PROBLEM. Among the entries below, extract exactly the lines that run from the one with "Task: Click the 翻译 link" through the one with "This screenshot has width=1289, height=768.", both ends included.

RECORDS FOR THIS TASK.

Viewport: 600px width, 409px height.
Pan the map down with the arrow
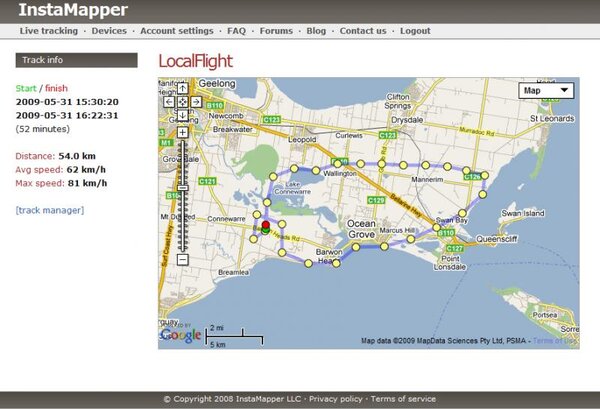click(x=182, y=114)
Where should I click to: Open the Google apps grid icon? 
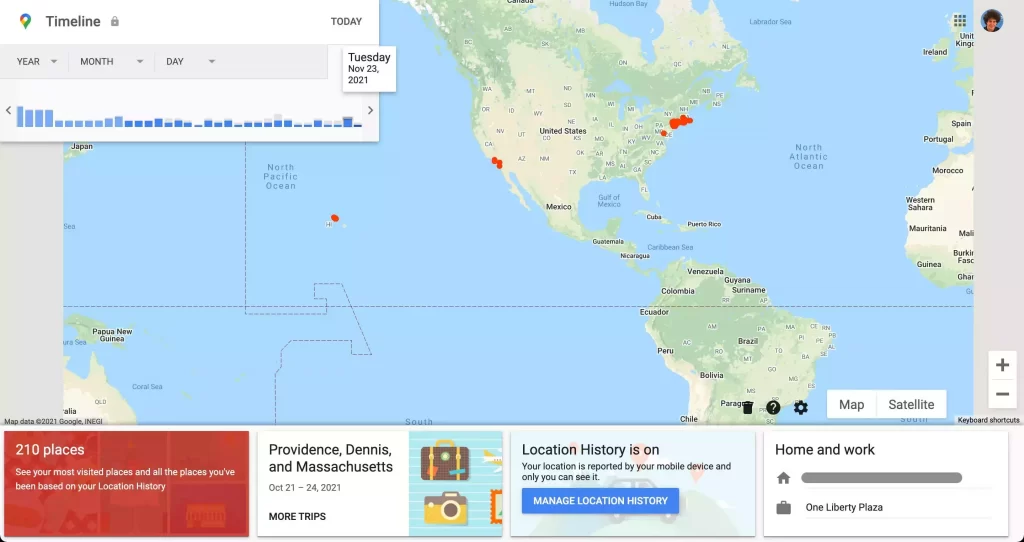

==

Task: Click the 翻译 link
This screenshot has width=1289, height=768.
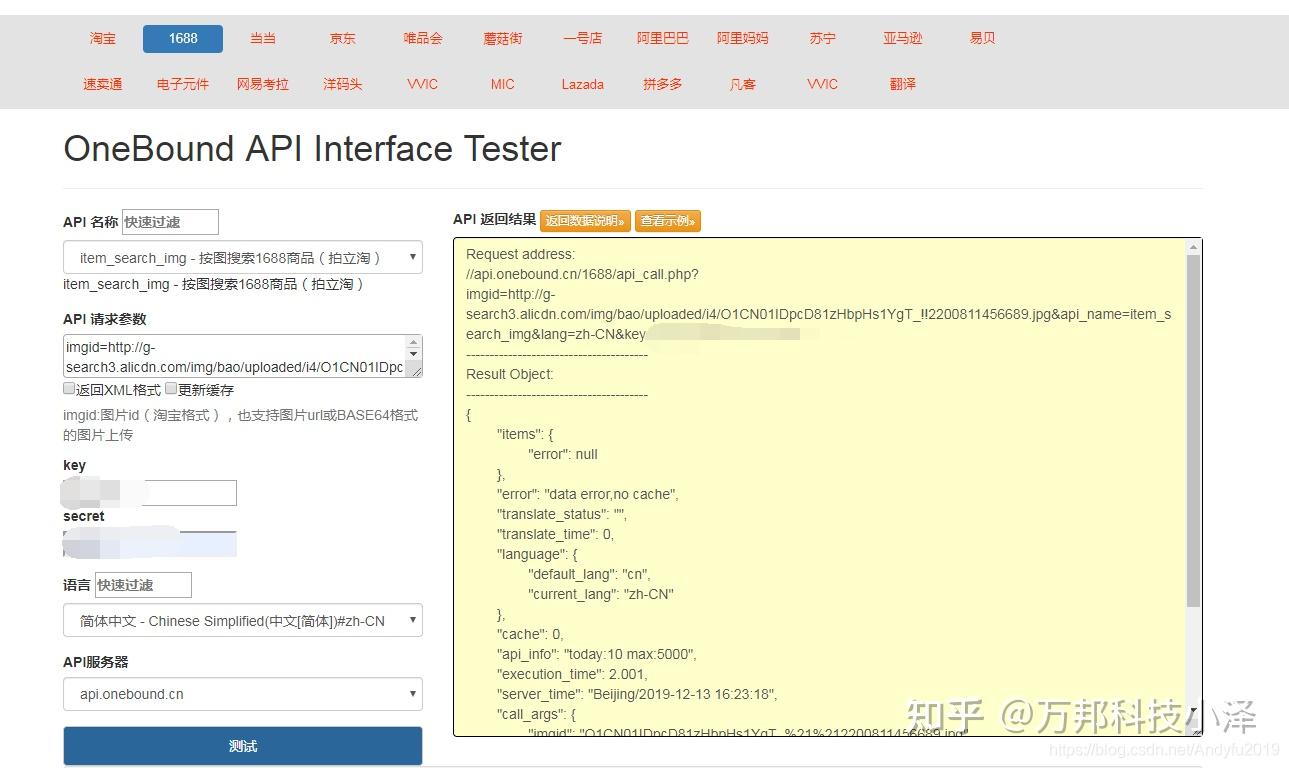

RESPONSE BELOW.
Task: Click the 翻译 link
This screenshot has width=1289, height=768.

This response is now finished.